Öyle ise, yüce Allah’ın bu konudaki emrine kulak verelim.

“Andolsun ki, yemin ederim ki, Allah’ın resulü Hz. Muhammed SAV. Allah’a ve ahiret gününe kavuşmak, mutluluğa erişmek ve Allah’ı çok zikredenler için en güzel bir örnektir. (Onun yaşayışı sizin için en etkin bir modeldir.)” (Azhap suresi, 21. ayet, sh.419)

Şimdi, bu ilahi kanun ortada iken, insanların model aramaları insanları felakete götüren bir yoldur. Bu yazımızda bu güzel örneklerden çokça sunacağız ve insanlarımızı muhtemel tehlikelere karşı uyaracak ve onların korunmalarından mutlu olacağız.
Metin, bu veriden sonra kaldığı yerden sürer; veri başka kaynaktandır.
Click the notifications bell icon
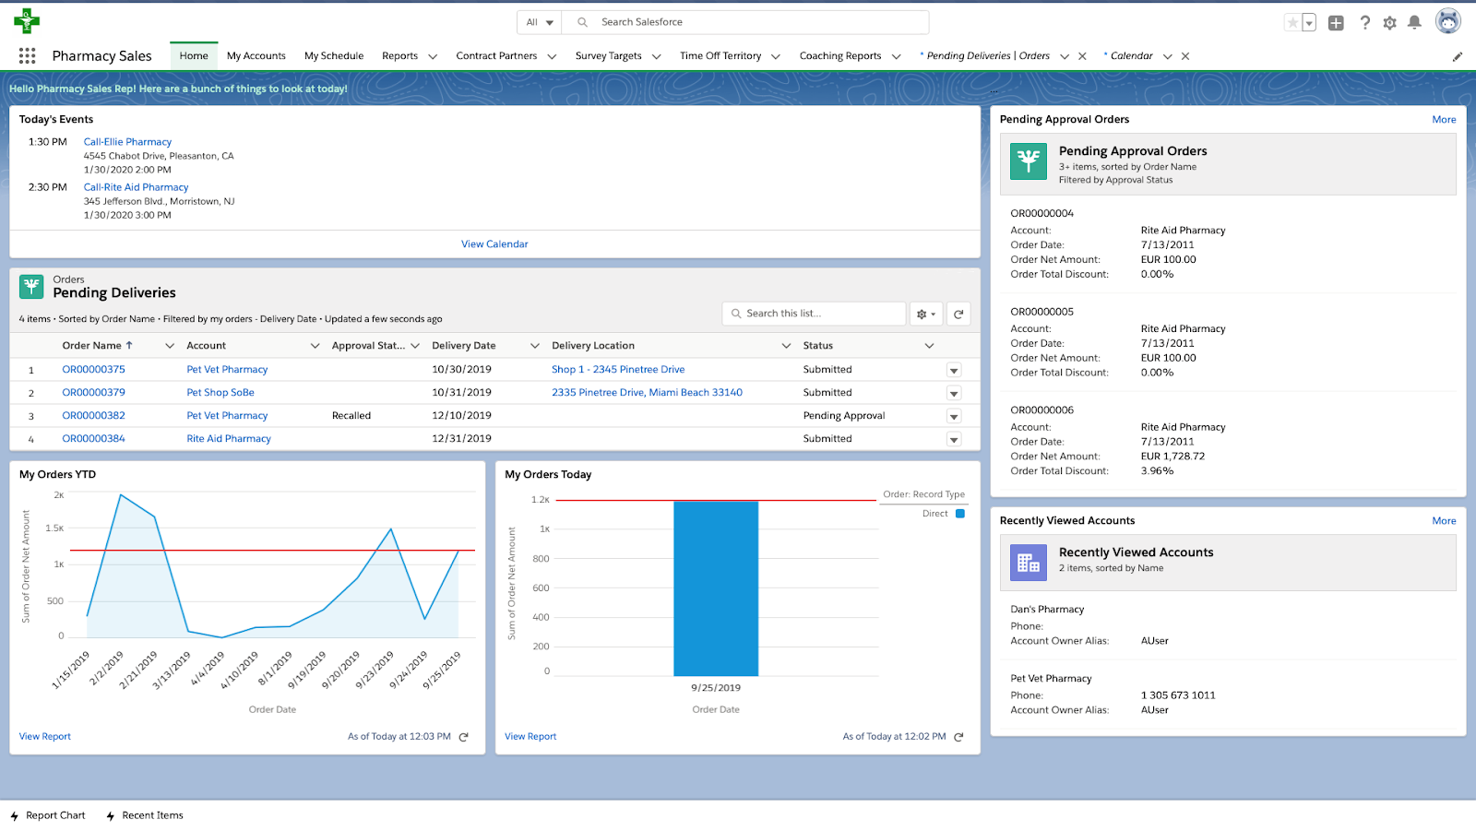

Şimdi, bugün dünya global bir köy haline gelmiştir. Köyde yaşayan bir kardeşimiz köyünde olan bir hadiseyi ve dünyanın öbür ucunda meydana gelen bir olayı aynı anda öğrenebiliyor. Yani komşusunun halini internetten hemen görüyor. Erişilmez bir iletişim ağının örüldüğü bir dünyada yaşıyoruz. Kötü niyetli insanlar bu teknolojik imkanı kullanarak dünyayı birbirine katıyor, yalanı yılan haline getirebiliyorlar. İşte böyle bir zamanda din, dil, ırk, etnik köken, mezhep, meşrep, tarikat, siyasi düşünceler, ekonomik çıkar çatışmaları kötüye kullanılmak suretiyle dünyayı savaş alanına döndürebiliyorlar. Böyle bir durumda elimizde en büyük koz ve etkin silah bu yalanlara inanmamak, hoşgörü kalkanını hiçbir zaman elimizden bırakmamak, bütün olaylara hoşgörü ile yaklaşmaktır.

Alemlere rahmet olarak gönderilen (Enbiya Suresi 107. ayet) Hz. Muhammed SAV.’in eşsiz bir hoşgörü örneği:

farklı din mensuplarına, inanç özgürlüğü açısından son derece toleranslı davranmış, eşi benzeri az bulunur hoşgörü davranışları sergilemiştir.